INPUT DATA START

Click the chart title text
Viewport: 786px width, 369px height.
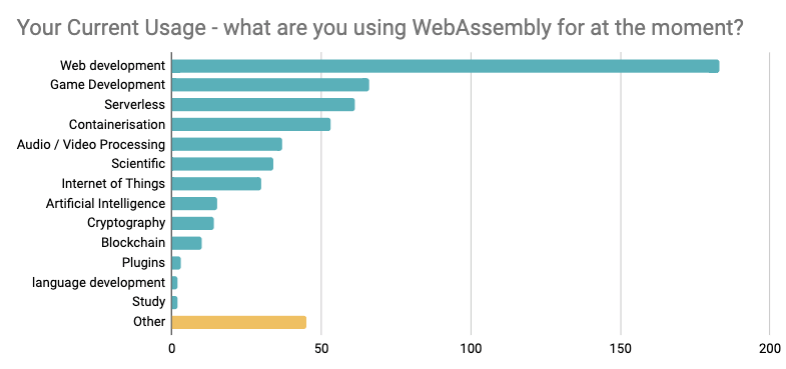(x=380, y=28)
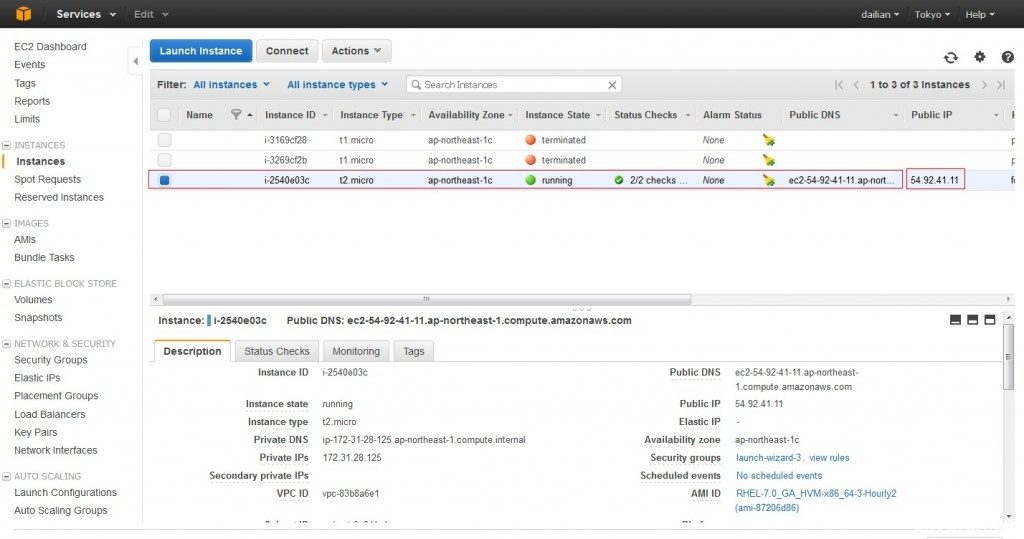This screenshot has width=1024, height=539.
Task: Tick the select-all instances header checkbox
Action: [165, 115]
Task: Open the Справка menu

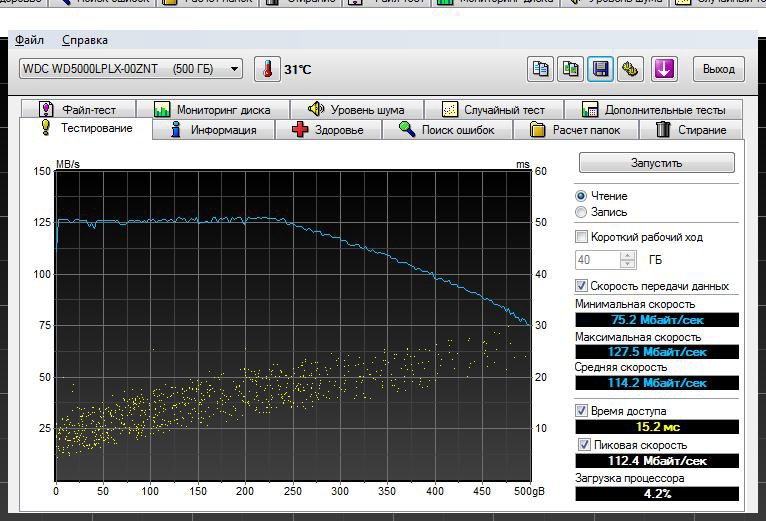Action: click(85, 40)
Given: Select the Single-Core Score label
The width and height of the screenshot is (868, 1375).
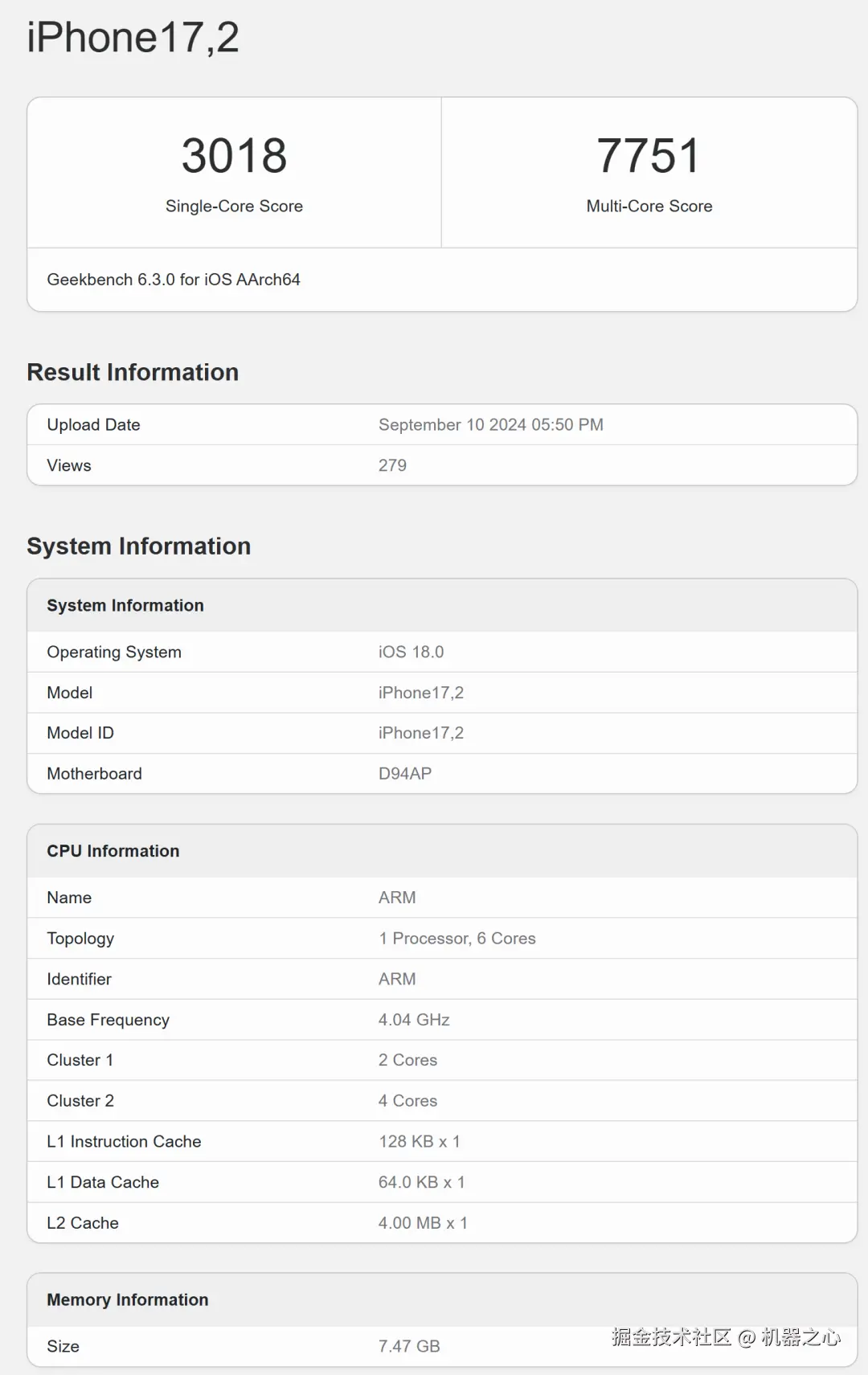Looking at the screenshot, I should pos(234,207).
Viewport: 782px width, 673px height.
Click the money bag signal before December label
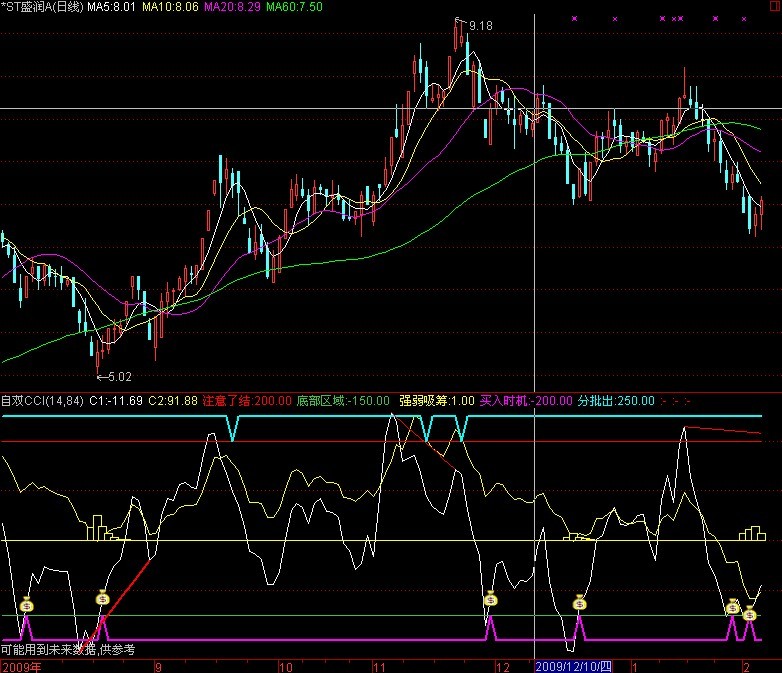pyautogui.click(x=490, y=600)
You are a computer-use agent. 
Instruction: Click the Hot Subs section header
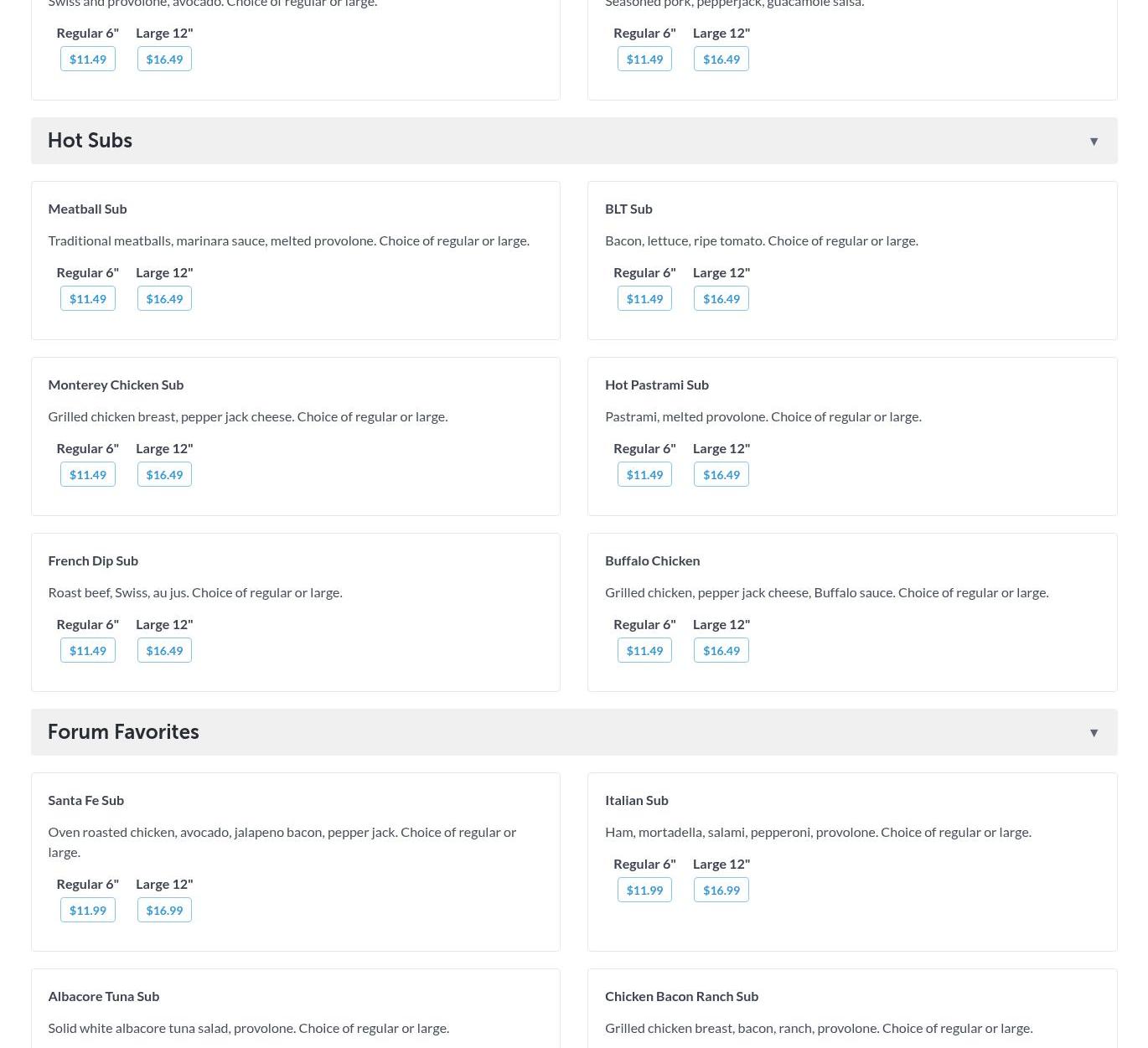coord(90,141)
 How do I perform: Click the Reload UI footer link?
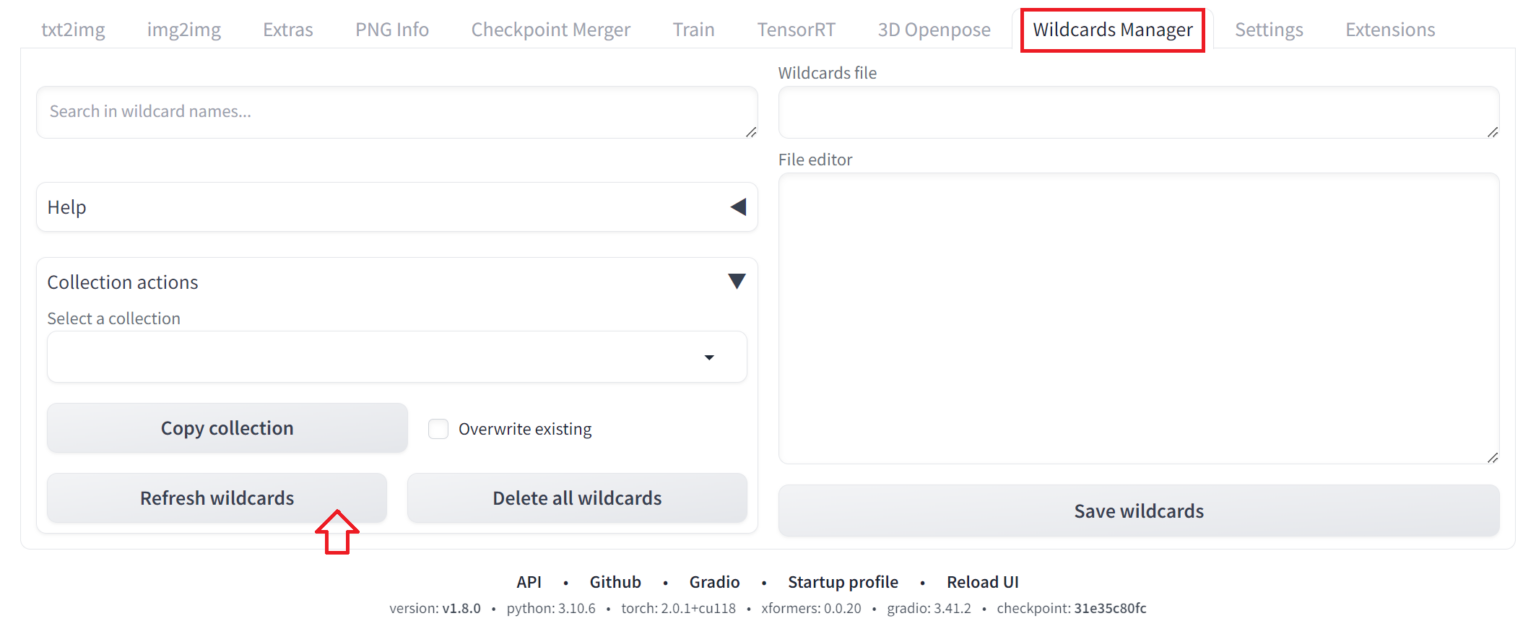click(x=982, y=582)
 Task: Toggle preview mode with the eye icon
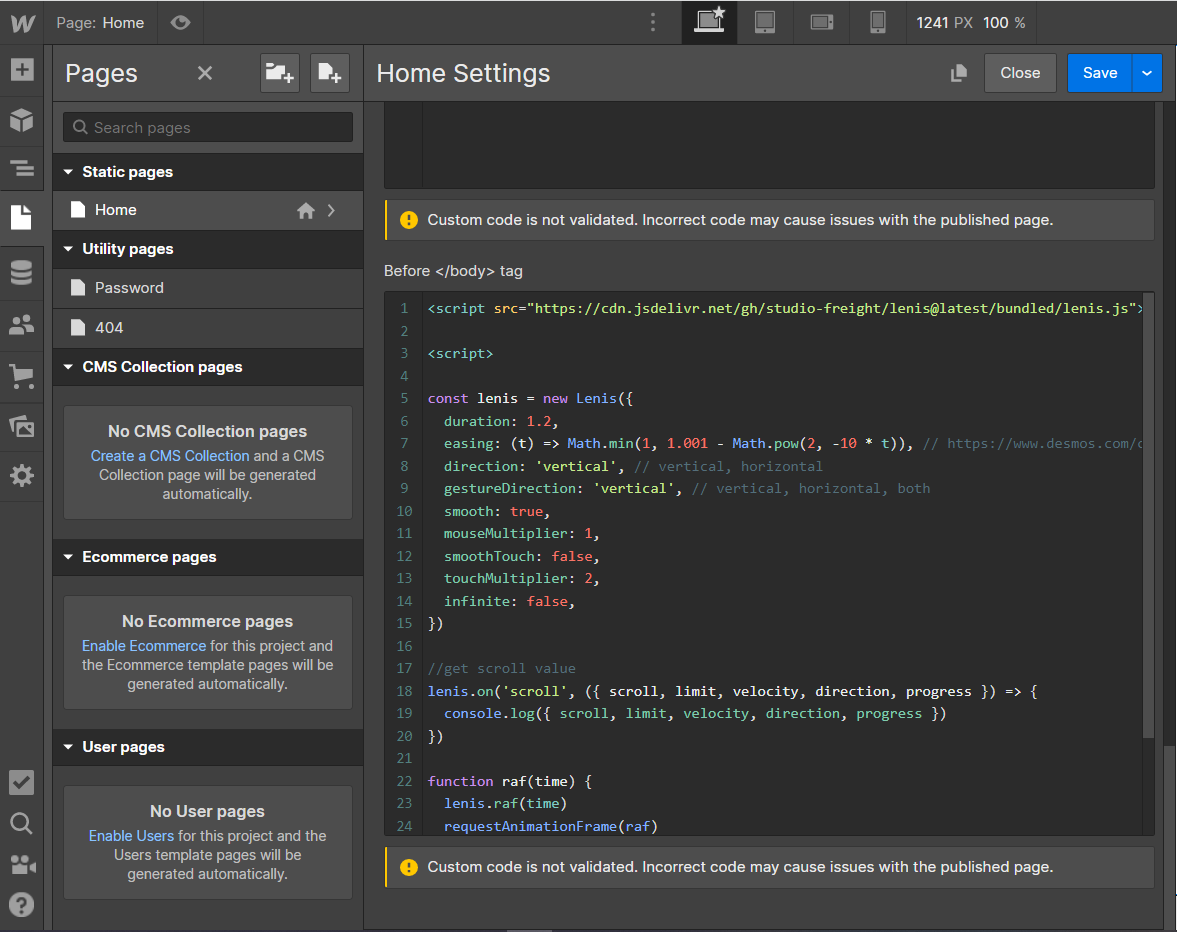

INPUT DATA END

TASK ITEM:
From the first line to the last, set down the data exactly, without the pictures.

YOUR SOLUTION:
Click the chart title text
Viewport: 786px width, 369px height.
(x=380, y=28)
This screenshot has width=1024, height=539.
Task: Tick the select-all instances header checkbox
Action: [165, 115]
Task: Open the Справка menu

Action: click(85, 40)
Given: Select the Single-Core Score label
The width and height of the screenshot is (868, 1375).
Looking at the screenshot, I should pos(234,207).
Viewport: 782px width, 673px height.
Click the money bag signal before December label
pyautogui.click(x=490, y=600)
You are a computer-use agent. 
Instruction: Click the Hot Subs section header
coord(90,141)
 How do I perform: Click the Reload UI footer link?
click(x=982, y=582)
 Task: Toggle preview mode with the eye icon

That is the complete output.